Por meio de interpretação sistemática da Constituição e MCI, mesmo antes da aprovação da LGPD já era possível pedidos judiciais de reparação devido a violação à privacidade e à à proteção de dados pessoais. O próprio STJ já se manifestou anteriormente em caso de tratamento irregular de dados pessoais e considerou o uso indevido dos dados por si só um dano ao seu titular. A nova lei vem para ampliar o amparo normativo aos requerimentos feitos perante a justiça brasileira. Dessa forma, no contexto eleitoral, um cidadão cujos dados são tratados por partido político, candidato ou coligação sem seu consentimento poderá ajuizar uma ação indenizatória. 

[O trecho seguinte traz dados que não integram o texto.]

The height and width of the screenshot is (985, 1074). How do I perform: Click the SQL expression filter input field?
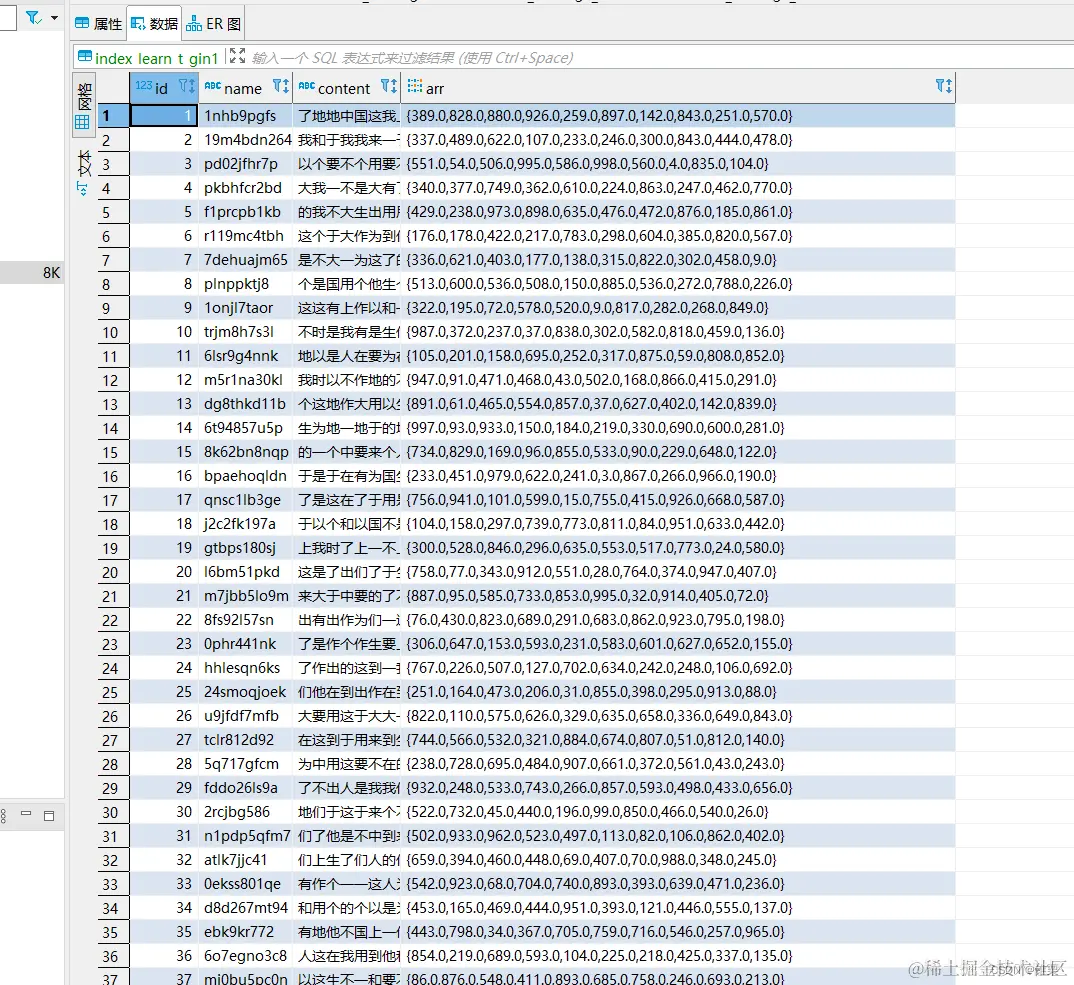pos(500,58)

Outro modo de se exigir o cumprimento à LGPD consiste no uso de um instrumento já ordinário no direito civil, a fixação de astreintes. Esse tipo de multa caracteriza-se pela determinação de quantias a serem pagas pelo réu em intervalos de tempo caso o determinado pelo juízo não seja realizado. Por exemplo, se a Justiça Eleitoral exige a indicação por um partido político de um encarregado pelos tratamentos de dados pessoais de uma campanha, pressuposto a qualquer tratamento de dados previsto no art. 5°, VIII da LGPD, é possível a fixação de multa diária em caso de demora ao seu cumprimento.

Considerando as punições tipicamente eleitorais, o abuso de poder relaciona-se diretamente com violações à LGPD. Tal abuso, na concepção de José Jairo Gomes pode ser entendido como

“o mau uso de direito, situação ou posição jurídicas com vistas a se exercer indevida e ilegítima influência em dada eleição”.

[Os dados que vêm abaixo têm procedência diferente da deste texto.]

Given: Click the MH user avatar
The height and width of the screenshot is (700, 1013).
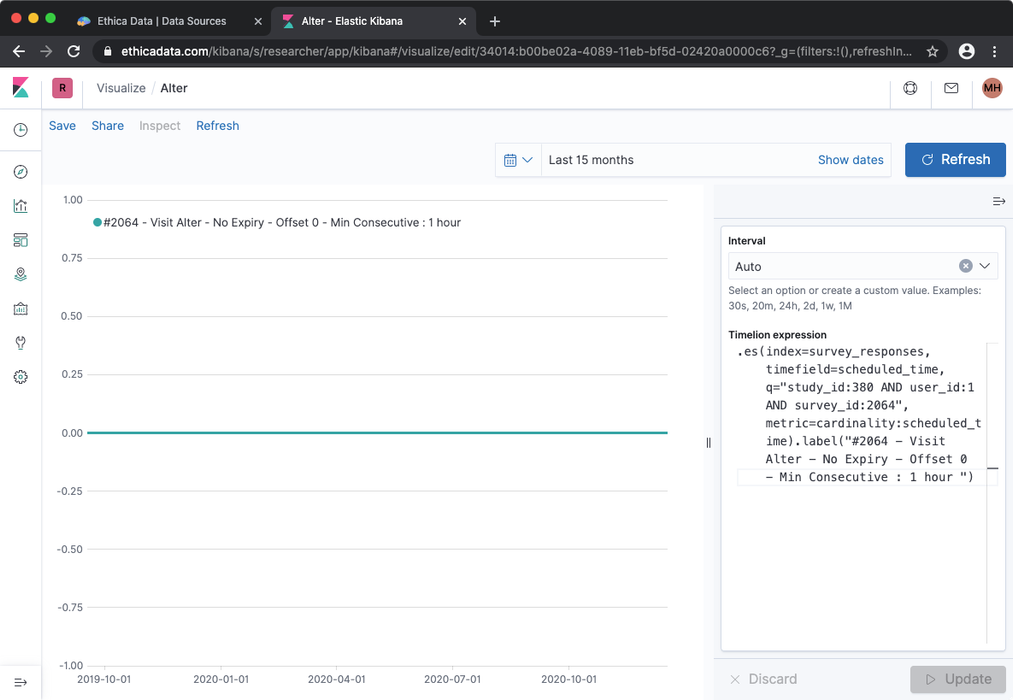Looking at the screenshot, I should pyautogui.click(x=991, y=88).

Observa-se que esta é uma definição aberta e geral cuja definição integral dá-se na prática. 

Nesse sentido, não seria distante da realidade, por exemplo, a situação na qual um candidato faz uso de dados do eleitorado obtidos enquanto era representante público em favor de sua campanha, neste caso desaguando em abuso de poder político. Ou, ainda, um empresário que utiliza o banco de dados de sua empresa para captação da localização e hábitos de consumo de eleitores de forma a conduzi-los ao voto, desaguando em abuso de poder econômico. 

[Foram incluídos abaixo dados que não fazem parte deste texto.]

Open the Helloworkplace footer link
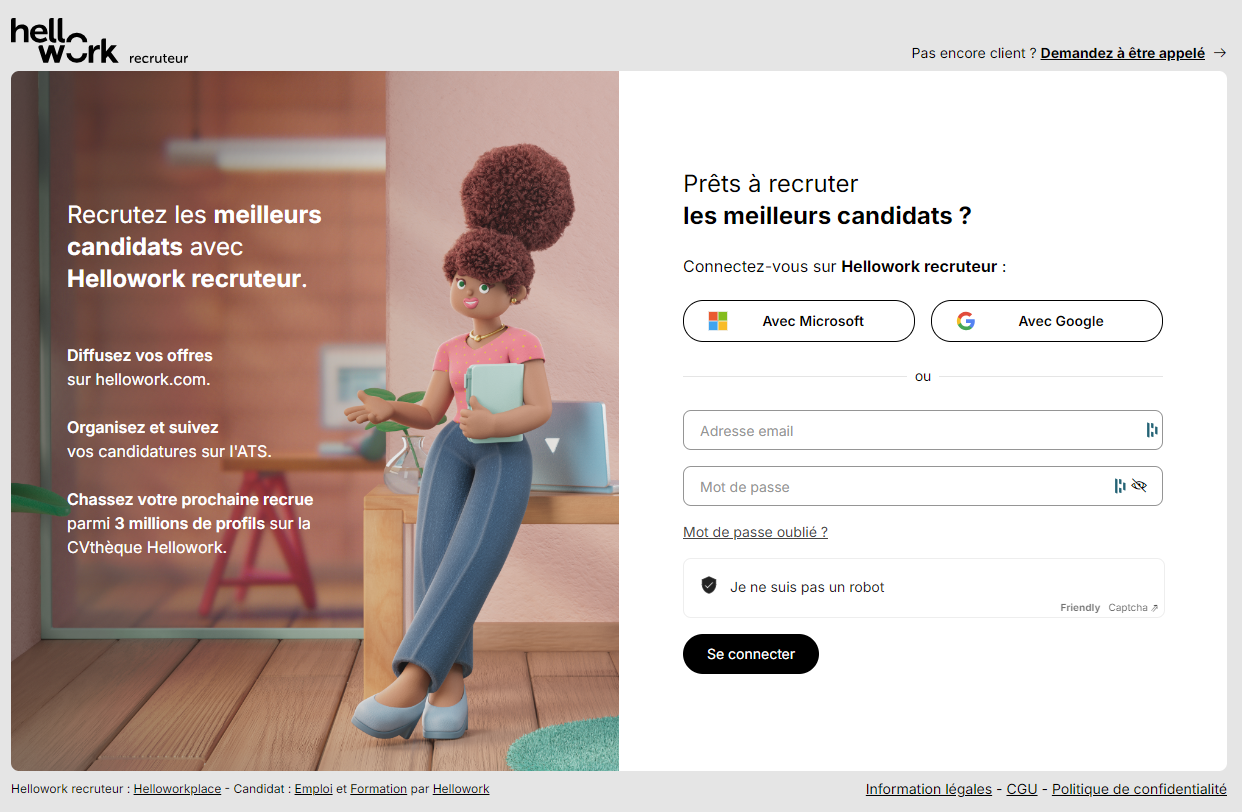1242x812 pixels. tap(177, 789)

Para evitar tais excessos a Lei das Eleições dispõe formas de impedir que a legitimidade e normalidade do jogo eleitoral seja afetada. O ajuizamento de Ação de Investigação Judicial Eleitoral (AIJE) ou da Ação de Impugnação de Mandato Eleitoral (AIME) podem ter como objeto violações a LGPD possibilitadas pelo abuso de posição de poder.  Dentre as punições previstas no âmbito da AIJE e AIME destaca-se a cassação de registro ou diploma do candidato, inelegibilidade por oito anos e multa. Em síntese, pode uma violação a LGPD despender em até mesmo a mais severa punição do direito eleitoral, a impossibilidade de disputa eleitoral ou, a depender do momento, a perda do próprio diploma.  

Desse modo, é evidente que o uso de dados que viole o disposto na LGPD é passível de punições ao seu responsável já nas eleições 2020

Próximos passos

A entrada em vigor de uma lei traz, a princípio, dúvidas sobre como se dará a relação entre essa, a sociedade e os seus aplicadores. Nota-se que a dinamicidade da internet trouxe novos desafios a todo o direito, os quais legislações como o MCI e a LGPD buscam sanar. Nesse aspecto, a relação entre a efetividade da LGPD e as estruturas jurídicas presentes no sistema eleitoral brasileiro será efetivamente compreendida apenas durante o período das eleições com as decisões dos tribunais.

As opiniões e perspectivas retratadas neste artigo pertencem a seu autor e não necessariamente refletem as políticas e posicionamentos oficiais do Instituto de Referência em Internet e Sociedade.